Arjun Bhalla

ChessKit - A chess playing Artifical Intelligence

Back

May 21, 2018

Chess is the quintessential example of an AI problem with an effectively infinite (10^{500}) state space, which naturally makes it an intriguing problem to study. In its simplest form, it is no more than a tree search optimisation problem. At its most complex, it evolves down a number of routes, including deep learning, reinforcement learning (RL), and even taking into consideration hardware optimisation. Of course, this made it perfect for an introductory AI project.

Check it out here.


Getting Started

The first thing to do for this was to find a suitable UI and framework that we could use to actually play the game and link our engine to. We settled on Arena for the GUI (for Windows), and the UCI (Universal Chess Interface) protocol for the engine-GUI communication.

After that, we decided to use Python, as it is a language commonly associated with ML, and because there is already an incredible amount of support for UCI and chess engines already available in it. We used a library called python-chess, as it was incredibly powerful, yet straightforward.


Building the AI itself

The first thing we did was to implement a basic state space search and link it, using the UCI protocol, to the GUI. It was nothing out of the ordinary, a simple minimax search. However, it quickly evolved to using Alpha-Beta pruning, because we decided to use a ground-up approach - we would optimise each stage before adding another layer of complexity.

The next step was to add in some machine learning, as we already had an opening book and thus could not proceed in any other direction to make our engine better. The first attempt was to implement Monte Carlo (MC) RL in conjunction with Monte Carlo tree search. However, despite managing to implement this, we ran into the issue of time & efficiency - the MC method took far too long and had a far too marginal update to the evaluation function’s weights.

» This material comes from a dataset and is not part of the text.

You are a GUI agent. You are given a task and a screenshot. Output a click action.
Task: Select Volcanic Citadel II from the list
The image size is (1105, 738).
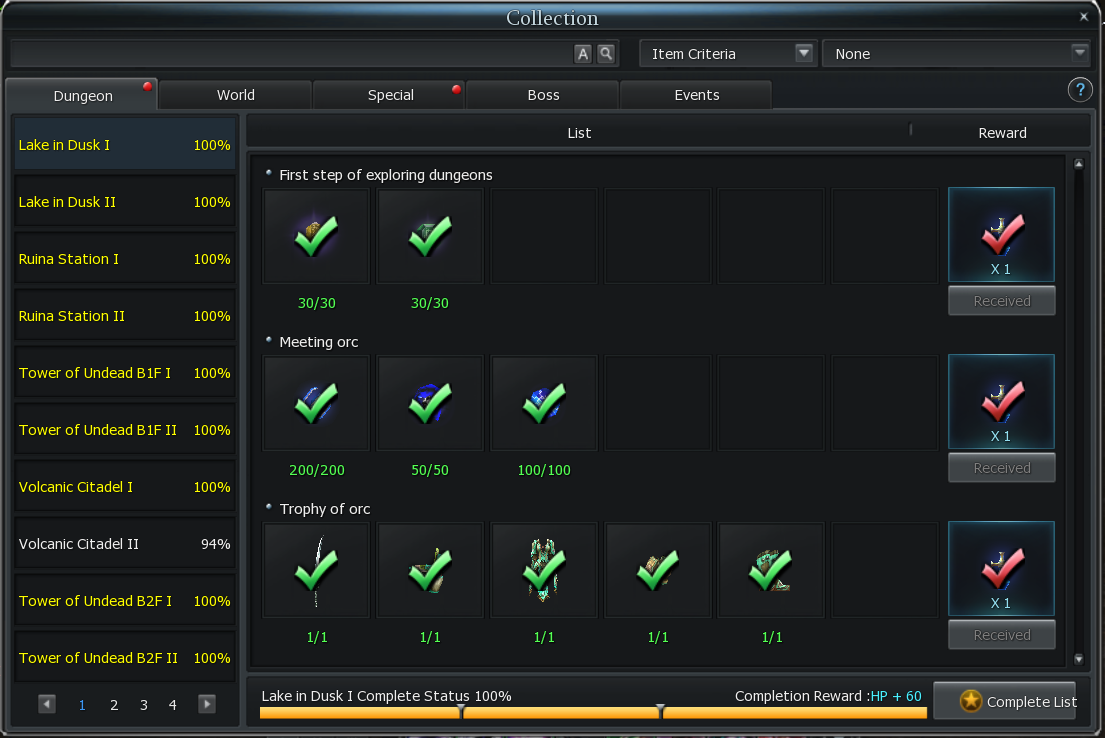(x=124, y=544)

As a result, we decide to move to Temporal Difference (TD(0)) learning. Without going into too much detail, this method was a little less accurate and ran the risk of not converging to the optimal weights. On the other hand, it was much quicker and updated the weights in ‘real time’. Of course, this was an introductory project, and we weren’t attempting to beat StockFish or AlphaZero. Therefore, this type of learning was perfect.


Challenges

Inter-group issues

Essentially, this was supposed to be a 4-person project, but 98% of all the work (including our final 10-page report for CS4701) went to 2 people (I was one of them, in case that wasn’t abundantly obvious :) ). As a result, I had to adapt to changing circumstances, keep on top of deadlines, and attempt to manage half a group of unwilling friends. It was certainly a different leadership experience to which I am used to, but a challenge that was overcome by the end nonetheless. This was solved (eventually) by creating a fairly concrete plan & timeline, as well as constant follow ups/ check ins with messages and emails to ensure that we were on track.

Machine Learning

As a beginner to the topic of AI itself, much less ML, this was tough to breach. We touched on it a bit in the AI class I was taking that semester (CS4700), but on a more abstract level. To implement, I had to read a number of articles and tutorials, as well as in depth in the provided textbook, in order to conceptually understand the different types of machine learning and their implementations (on a high level). Then, it was a process of iterative development in order to implement the algorithms in python itself.

Evaluation Function

We had an evaluation function whose weights were solely based on piece positions relative to each other on the board. This, we later found, was not enough to accurately paint a picture of how good each position really was, because it could not take into account things like strategic positioning, likelihood of check (or importance of), number of possible moves, etc. We didn’t end up changing this, but perhaps in future to avoid such a problem more planning would be required.


What I learned from this project

  • Q-Learning
  • Monte Carlo Methods (RL and Tree Search)
  • Temporal Difference learning